* TASK DETAILS
Reproduce the article on the Belarusian spa and EU sanctions, starting with "A Belarusian state-owned" and going on through "to comment further.", but change every "spa" to "sanatorium".
--- PAGE EXCERPT ---
A Belarusian state-owned spa operating in Lithuania has been hit by European Union sanctions against Minsk over its brutal crackdown on opposition protesters, officials said Monday (28 December).
Ilya Yepifanau, the head physician at the Belorus spa, told AFP that Swedbank’s branch in Lithuania was “freezing the (Belorus) accounts because of EU sanctions.”
A Swedbank spokesman told AFP that the bank “directly informed the client about the situation and possible solutions regarding salaries and other mandatory payments” but declined to comment further.
The Lithuanian foreign ministry said it was aware of the freeze, adding that banks apply the sanctions automatically without government interference.
Vytaute Smaizyte, a spokeswoman for Foreign Minister Gabrielius Landsbergis, said the sanatorium was targeted because it is owned by the EU-sanctioned entity GHU, which is closely linked to the office of President Alexander Lukashenko.
--- EXTRACTED RECORDS ---
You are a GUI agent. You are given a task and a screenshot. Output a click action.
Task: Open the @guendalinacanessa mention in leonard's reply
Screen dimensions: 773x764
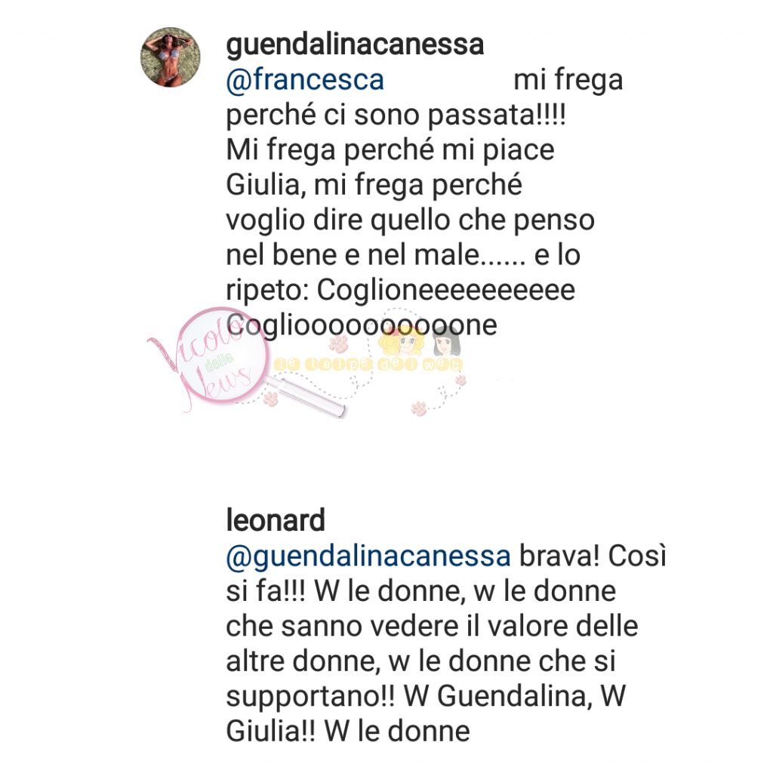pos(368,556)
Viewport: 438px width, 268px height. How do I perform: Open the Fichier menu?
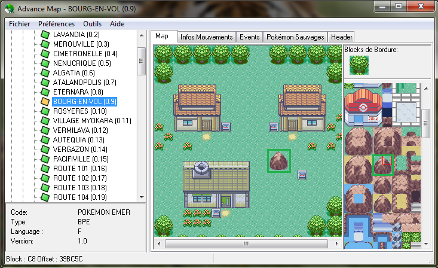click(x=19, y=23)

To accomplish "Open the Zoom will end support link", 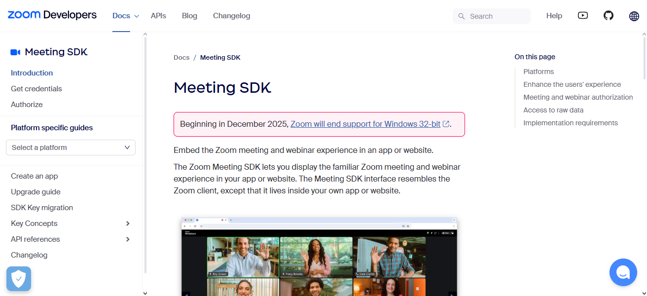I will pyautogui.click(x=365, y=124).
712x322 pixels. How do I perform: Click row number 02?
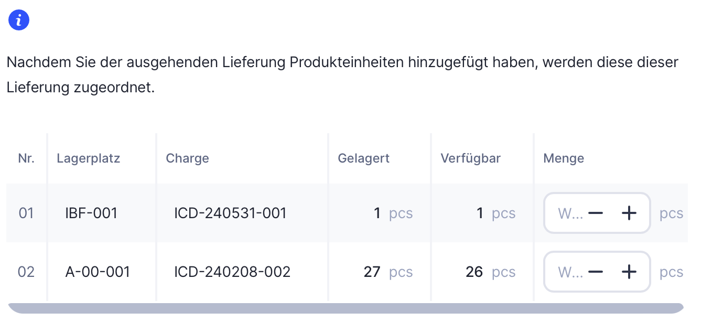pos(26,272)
---
--- EXTRACTED RECORDS ---
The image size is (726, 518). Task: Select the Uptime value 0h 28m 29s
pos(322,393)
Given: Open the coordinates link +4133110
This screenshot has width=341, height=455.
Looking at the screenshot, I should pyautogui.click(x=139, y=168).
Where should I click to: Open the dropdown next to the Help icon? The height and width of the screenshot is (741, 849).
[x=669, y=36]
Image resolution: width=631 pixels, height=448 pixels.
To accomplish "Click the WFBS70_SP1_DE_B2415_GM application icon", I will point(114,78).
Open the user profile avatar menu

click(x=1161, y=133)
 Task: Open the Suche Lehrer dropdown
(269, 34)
---
* SOLUTION TO THE PROBLEM
A Belarusian state-owned sanatorium operating in Lithuania has been hit by European Union sanctions against Minsk over its brutal crackdown on opposition protesters, officials said Monday (28 December).
Ilya Yepifanau, the head physician at the Belorus sanatorium, told AFP that Swedbank’s branch in Lithuania was “freezing the (Belorus) accounts because of EU sanctions.”
A Swedbank spokesman told AFP that the bank “directly informed the client about the situation and possible solutions regarding salaries and other mandatory payments” but declined to comment further.